Column: Bob Bradley to tackle assignment of melding fantasy with reality for LAFC
In retrospect, the plan was borderline genius. Before the Los Angeles Football Club had any players, it started to sell its brand. What it was really selling was an idea, specifically the idea that this franchise would be different from any other franchise in Major League Soccer.
The blank roster was part of the magic, as there weren’t any names to remind potential customers of how the team would be an MLS team bound by MLS rules that would almost certainly play like an MLS team. And it worked, with more than 17,000 fans placing deposits for season tickets for the team’s inaugural season in 2018.
LAFC has a slick logo and stylish merchandise. The team will play in a new state-of-the-art soccer-specific stadium next to the Coliseum. The ownership group includes Magic Johnson, Will Ferrell, Mia Hamm and Tony Robbins.
How can the on-field product possibly live up to any of this?
Watch any of the cinematic videos posted to the team’s social media accounts or listen to any of the romantic language used by executives to describe the franchise’s long-term vision and you would expect them to play like Barcelona.
“To look in the direction of top teams and say, ‘That’s what we want to be,’ ‘That’s the kind of football we want to play,’ that’s a good thing,” Bob Bradley said.
Bradley was hired this week to coach the team, but what he was really hired to do was bridge fantasy and reality, which, frankly, feels almost impossible. Introduced at a Friday news conference, Bradley was careful not to make any short-term promises he won’t be able to deliver.

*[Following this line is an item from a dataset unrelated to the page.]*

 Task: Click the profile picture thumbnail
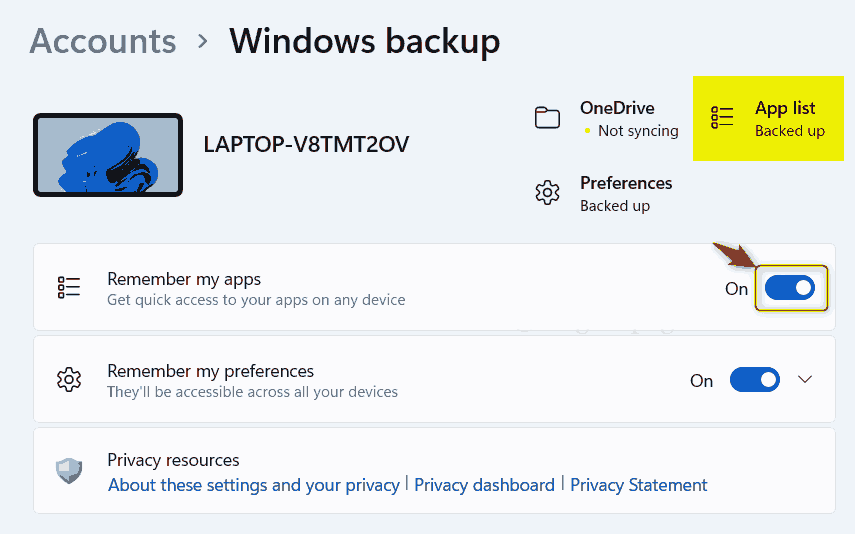(108, 155)
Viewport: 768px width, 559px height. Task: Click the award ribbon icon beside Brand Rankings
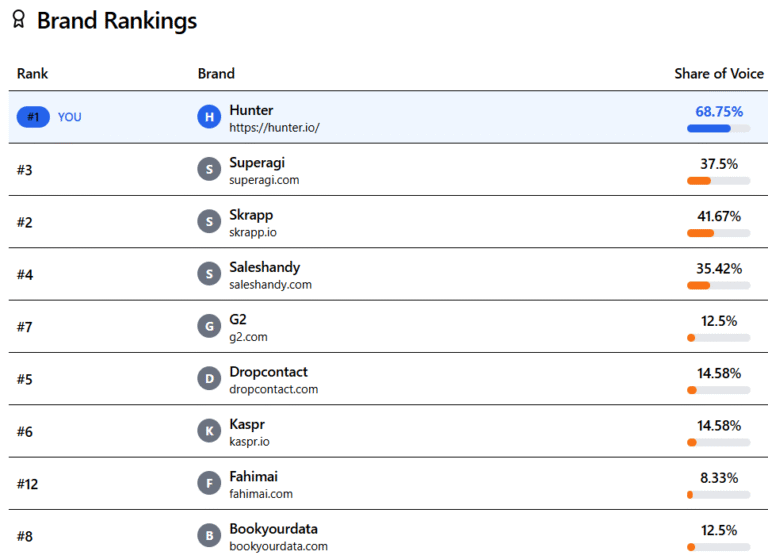[18, 21]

He spoke of the future, of wanting his team to play with an attractive style, of wanting LAFC to transcend soccer and become as important to the city as the Lakers or Dodgers. He declined to place a timeline on any of this.

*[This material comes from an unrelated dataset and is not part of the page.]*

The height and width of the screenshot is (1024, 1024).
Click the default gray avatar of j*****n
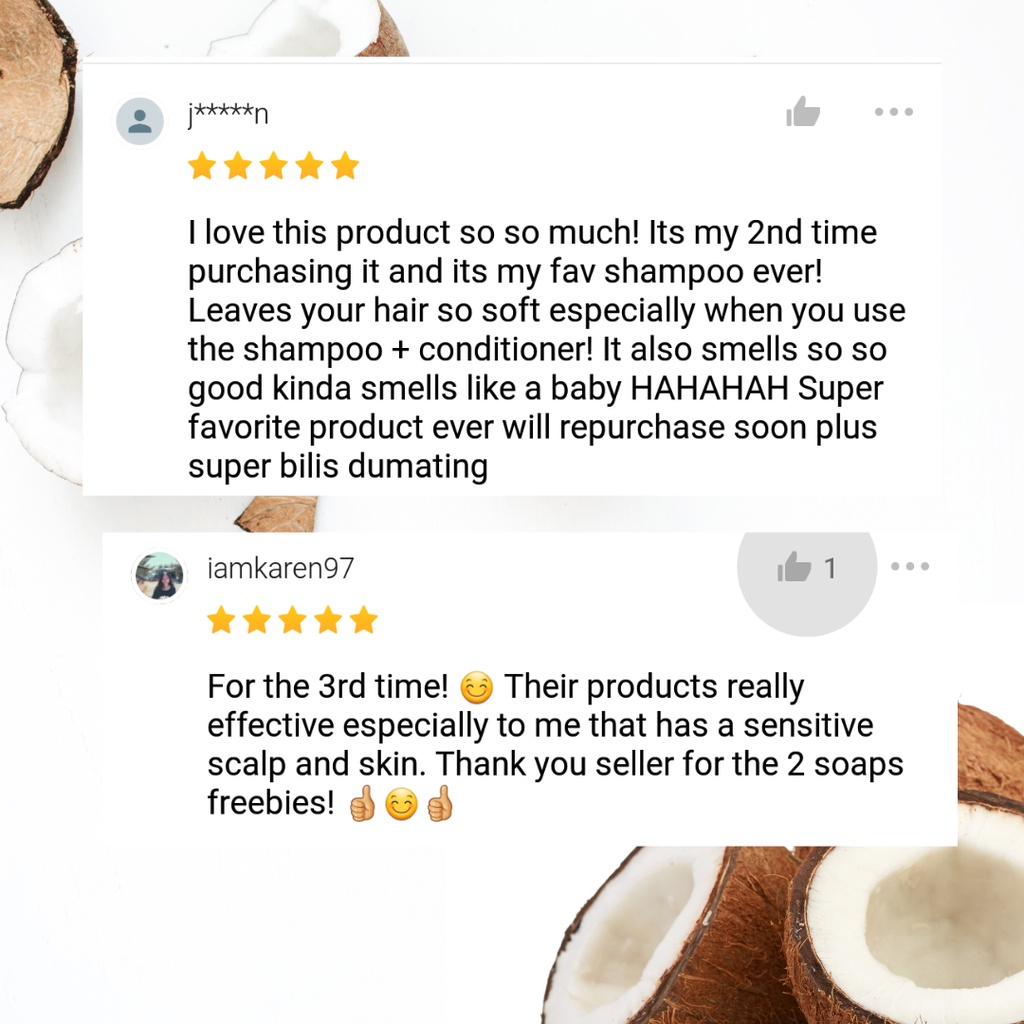coord(140,121)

“Sometimes things come together quicker, sometimes they take time,” he said. “The commitment to the vision is key.”
How teams are built in MLS has changed over the years, in some ways for the better, in some ways for the worse.
Teams willing to pay a premium for world-class players are free to do so, which is why the high-end talent in the league is better than it’s ever been. A player of the quality and age of Toronto FC’s Sebastian Giovinco would have never come to MLS a decade ago.
The league has also expanded at an alarming rate, however. When Bradley last coached in MLS, in 2006, there were only 12 teams. When LAFC starts playing next season, there will be 23 teams. As a result, what was already a modest pool of talent has been further diluted.
This isn’t basketball, where a team can move the ball to a LeBron James and clear out the side. One technically inept player on the field can disrupt ball movement. Replace one or two Barcelona midfielders with MLS run-of-the-mill players and Barcelona wouldn’t play like Barcelona.
“Look, the way the league has grown still, on a business side, has helped,” Bradley said. “And therefore it motivates and challenges the fact that now we must keep up with developing players. I understand when you add more teams sometimes, initially, that might mean some players might get spread out a little bit more.”
How long will it take for the talent to catch up to the infrastructure? Who knows?
The difficulty of realizing oversized ambitions in this league has been illustrated by one of the two most recent expansion teams, Atlanta FC.
Atlanta, which started play this season, appointed as coach Tata Martino, the former coach of Argentina’s national team. The franchise made a significant investment in a young No. 10, Miguel Almiron of Paraguay. The team plays with an attacking mind-set.
If Atlanta isn’t the league’s most fun team to watch, it’s close. But it’s also in fourth place in the Eastern Conference and hasn’t changed the way anyone thinks of MLS.
Bradley has the right temperament to deal with this situation. He’s always been something of a dreamer, a trait that inspired his greatest triumphs as the coach of the U.S. national team, as well as his most painful defeats.
After he was dismissed by U.S. Soccer in 2011, he wandered the globe, taking one seemingly hopeless job after another, only to find surprising levels of success. Last year, he became the first American to coach in the English Premier League.
His task now is as formidable as any he’s ever accepted. His plans extend beyond coaching LAFC’s first team, as he said he wants to develop a style and philosophy representative of Los Angeles that is taught at every ladder of the organization, from the franchise’s United Soccer League affiliate in Orange County to youth academy teams.
This will take time. Bradley knows that. The question is whether the team’s owners and fans know that too.